05-18-2008 10:24 AM - edited 05-18-2008 10:24 AM
05-19-2008 06:00 AM
Hi Michael,
I was trying to create a program that would succesfully dynamically modify the FIFO side but I couldn't. The reason is that you are actually allocating memory on the FPGA and it cannot be done dynamically.
The obvious workaround would be to use the minimum FIFO size that would be suitable for both modes (737 in your case), is it something that would be acceptable in your application?
Regards and hope things are going well for you since the last time we met...
KostasB
NI UK Applications Engineering
05-19-2008 08:02 AM
05-19-2008 08:35 AM
Hi Michael,
This solution looks fine.
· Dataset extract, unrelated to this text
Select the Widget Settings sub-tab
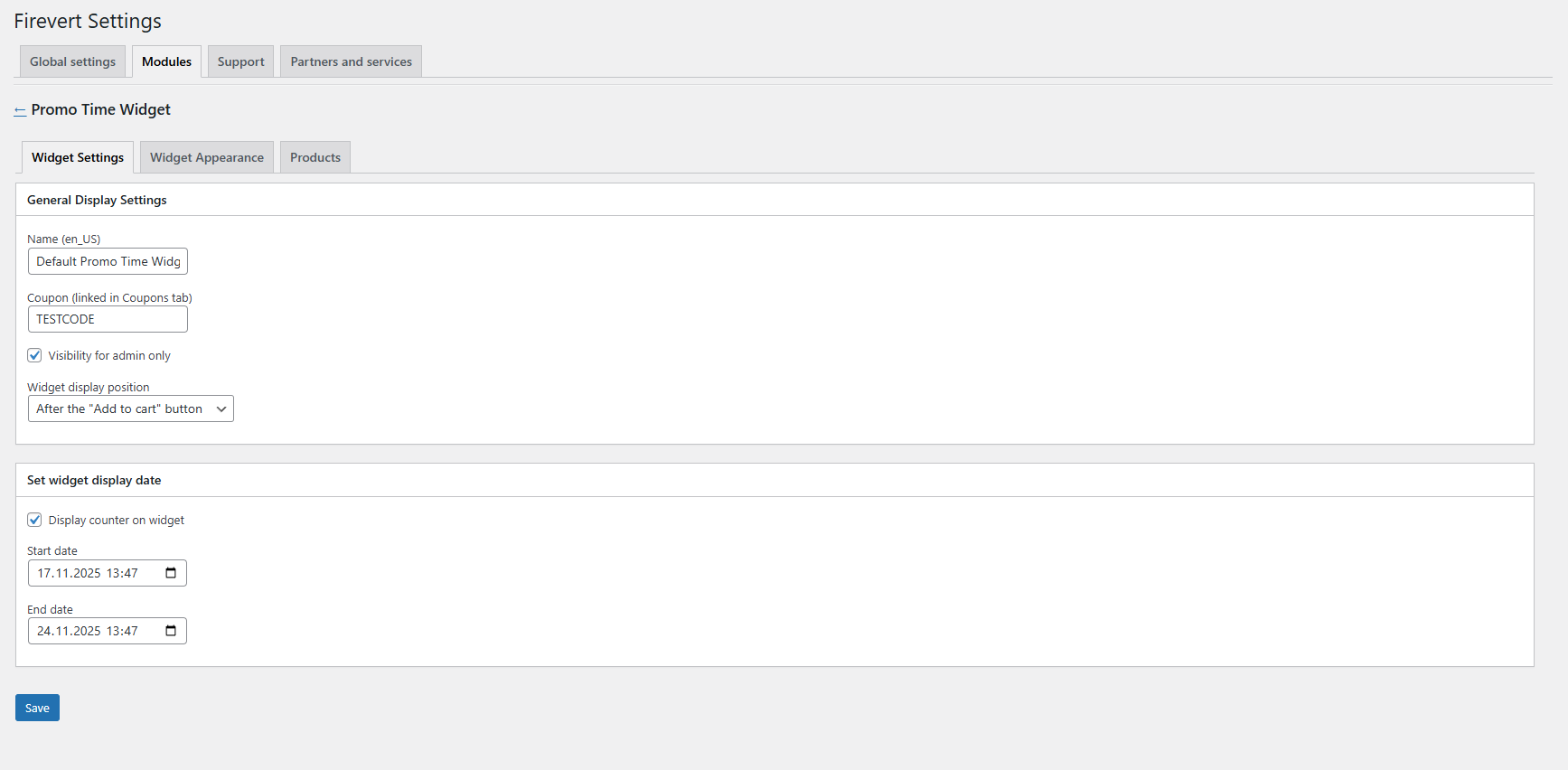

You could try in the Target VI instead of using a constant as the Number of Iterations in the For Loop (which is either 100 or 737), to use a control and pass this value to the control from the Host VI by using a Write I/O node.
Let me know if that makes sense,
KostasB
NIUK Applications Engineering
05-19-2008 09:32 AM
05-19-2008 10:02 AM - edited 05-19-2008 10:03 AM
KostasB wrote:
This solution looks fine. You could try in the Target VI instead of using a constant as the Number of Iterations in the For Loop (which is either 100 or 737), to use a control and pass this value to the control from the Host VI by using a Write I/O node.

05-19-2008 10:45 AM
05-19-2008 11:15 AM - edited 05-19-2008 11:17 AM
Hi Michael,
Just to clarify things, the Configure Depth Invoke Node only configures the depth of the FIFO on the host side only. In other words, you can make the buffer size larger on the host if you want to process a chunk of data that is a different size than the depth of the FIFO on the FPGA, but Kostas is correct that the FPGA FIFO is allocated when the bitfile is loaded, so this cannot be dynamically changed. It will always be the original size that you set it to (100 elements).
I think the reason your original VI seems to hang may be that you are trying to read 737 elements at a time with the Invoke Node never timing out. Since you can only place 100 elements in the FIFO on the FPGA, it could be that you are trying to read a number of elements that is not yet available and when the VI cannot read those elements, it will not time out because of the -1 wired to Timeout parameter of the Invoke Node. If you change the Timeout value, you may not get all 737 elements, but your VI probably will not hang and you can find out how many elements you are actually receiving. If it seems like you are not getting all of your samples, you might try to implement something like what Uli suggests and read a smaller number of elements at a time to see if you can get all 737 when you need them.